Cointegration - Why can't I estimate a VAR on the differences?

When talking about variables that are I(1) (the first difference is stationary), Lütkepohl's book says: "...in general, a VAR process with cointegrated variables does not admit a pure VAR representation in first differences."

And that would justify the use of VECM models, instead of simply taking the first difference and running a VAR when your time series is I(1).

But I do not get how this is possible. Suppose a vector $$x_t$$ is $$I(1)$$ and there is some cointegration between the variables in this vector. Then, since $$(1-L)x_t$$ is stationary, by the Wold theorem we get that it can be represented as

$$(1-L)x_t=A(L) \epsilon_t$$

where $$\epsilon_t$$ white noise and $$A(L)$$ is invertible. Therefore, we can write

$$A(L)^{-1}(1-L)x_t = \epsilon_t$$

$$A(L)^{-1}\Delta x_t=\epsilon_t$$

Which is a pure VAR representation in first differences. What am I doing wrong?
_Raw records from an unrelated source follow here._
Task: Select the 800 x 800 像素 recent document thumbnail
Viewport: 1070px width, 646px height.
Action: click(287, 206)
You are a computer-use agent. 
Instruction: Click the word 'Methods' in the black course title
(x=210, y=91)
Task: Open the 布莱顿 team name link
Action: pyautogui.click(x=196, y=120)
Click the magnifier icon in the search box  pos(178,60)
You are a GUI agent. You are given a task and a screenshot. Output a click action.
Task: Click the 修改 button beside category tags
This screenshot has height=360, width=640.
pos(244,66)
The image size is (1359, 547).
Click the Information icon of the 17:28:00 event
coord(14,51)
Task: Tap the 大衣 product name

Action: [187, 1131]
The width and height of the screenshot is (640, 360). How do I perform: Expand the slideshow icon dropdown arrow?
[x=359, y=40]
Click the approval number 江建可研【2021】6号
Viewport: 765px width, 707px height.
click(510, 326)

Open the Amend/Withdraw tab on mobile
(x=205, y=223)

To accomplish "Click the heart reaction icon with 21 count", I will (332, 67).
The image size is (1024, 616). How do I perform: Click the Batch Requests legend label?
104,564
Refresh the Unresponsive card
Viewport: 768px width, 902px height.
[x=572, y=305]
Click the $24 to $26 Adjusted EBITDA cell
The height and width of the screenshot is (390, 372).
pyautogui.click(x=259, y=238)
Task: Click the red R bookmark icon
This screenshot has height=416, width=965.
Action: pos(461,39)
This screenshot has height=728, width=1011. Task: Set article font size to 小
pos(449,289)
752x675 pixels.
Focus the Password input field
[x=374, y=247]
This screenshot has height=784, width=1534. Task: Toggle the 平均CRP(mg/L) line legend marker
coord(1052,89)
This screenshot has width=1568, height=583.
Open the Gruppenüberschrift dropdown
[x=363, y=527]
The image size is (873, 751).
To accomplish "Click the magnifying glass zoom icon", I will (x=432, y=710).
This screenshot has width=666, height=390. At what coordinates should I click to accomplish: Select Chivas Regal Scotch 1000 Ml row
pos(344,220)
I have the 2nd edition of Lütkepohl's book (1993), and the above issue is treated in ch. 11.1.2, page 354.

I believe this is partly a semantic (but not unimportant) subtle issue. What you show in the question is that "the first-differenced process has a pure VAR representation" (since it is stationary), which is what the Wold Decomposition Theorem is all about. I don't see any mistake here.

What Lütkepohl appears to mean is that "simply first-differencing the non-stationary system as originally specified does not permit us to obtain a pure VAR representation".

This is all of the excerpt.